In the spirit of Valentine's Day we are doing a luncheon to discuss Plato's dialogue The Symposium, which contains a series of speeches on the topic of.... love! We will discus not only Plato's treatment of love, but your own and more contemporary conceptions of love.

I have booked the quiet back table room of Milestone's for a group of 12 people (this requires us to agree to mandatory 20% tip on our meals, so please note that), and it is expected you will also read the dialogue in advance of the group meeting.

You can download an online copy of The Symposium here:
https://www.gutenberg.org/files/1600/1600-h/1600-h.htm

And here is a short intro video on this dialogue:
https://www.youtube.com/watch?v=om2Gb-G0yoU

Seating is limited for this event, so please click "attending" if you intend to both read the dialogue and show up for lunch on Feb. 14th.
Hope to see some of you there.

Cheers,
Colin

**UPDATE**

Looking forward to our discussion about love and Plato’s Symposium over lunch. A brief summary of some points/questions we may focus on.

In addition to the question “what is love?” (e.g. a feeling or an eternal idea as suggested by Diotima, or a god), what is the purpose or function of love? Do we love because such feelings serve our species’ reproductive success?

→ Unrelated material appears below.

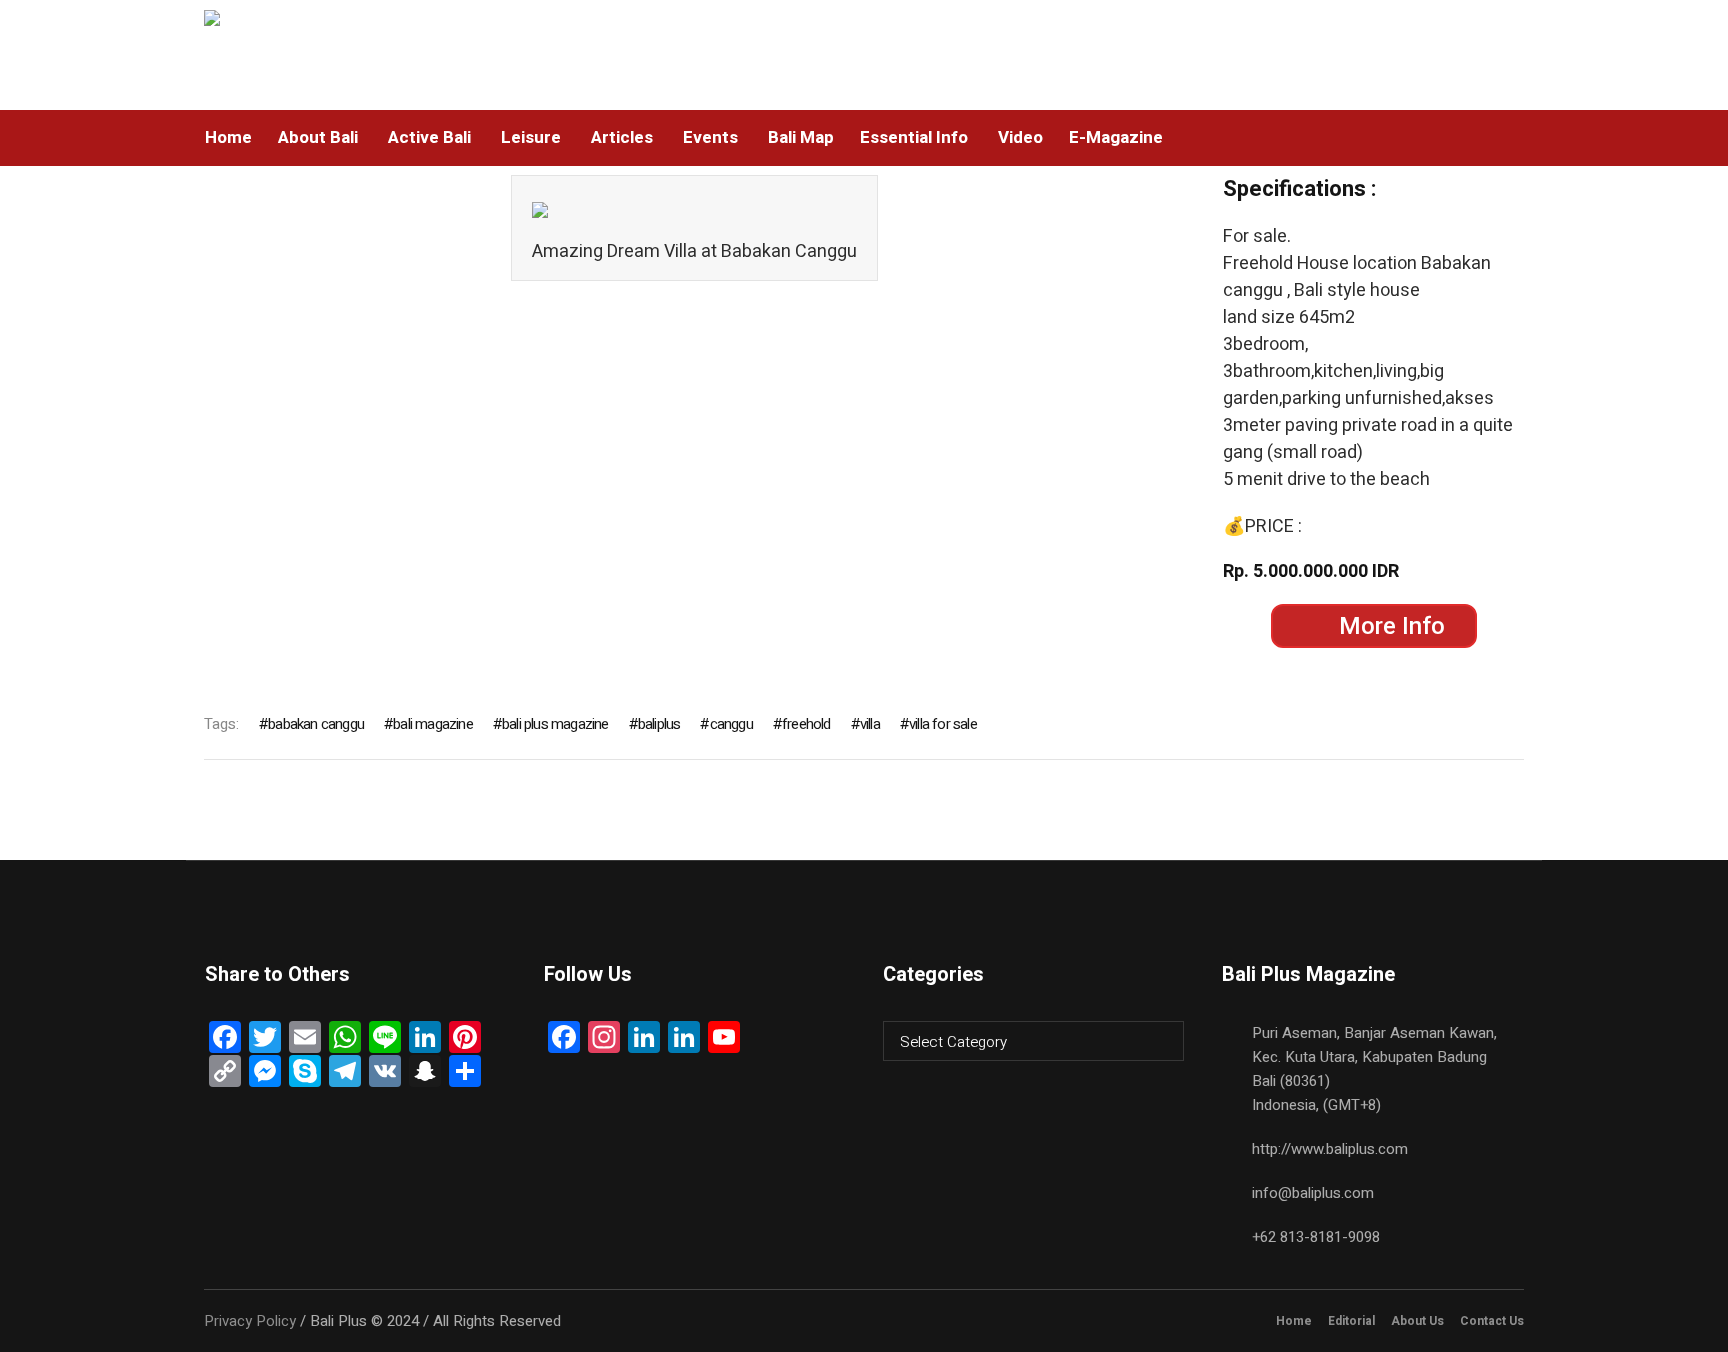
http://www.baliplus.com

Recall an earlier meetup discussion of Schopenhauer’s THE METAPHYSICS OF LOVE. He argued

“Every kind of love, however ethereal it may seem to be, springs entirely from the instinct of sex; indeed, it is absolutely this instinct, only in a more definite, specialised, and perhaps, strictly speaking, more individualised form”.

In Plato’s Symposium we see instrumental accounts of love advanced- that love profits the beloveds, that love serves as a moral virtue, and that love promotes health. Reflecting on your own life experience, how would you describe how love has impacted your wellbeing? Has it been an instrument of your own moral development? If so, how so? And how has love impacted your own physical and mental health? How does “heart-break” figure into the picture on these same points?

Or perhaps you consider love a non-instrumental value, something pursued for its own sake because it “completes our other half”, or is beautiful, courageous and just. Is there a “ladder of love”- when young we love beautiful bodies, then souls, beauty in different branches of knowledge, Perhaps to love is to gaze upon an eternal idea. What do you think?

Come along and enjoy some delicious food, conversation and comradery!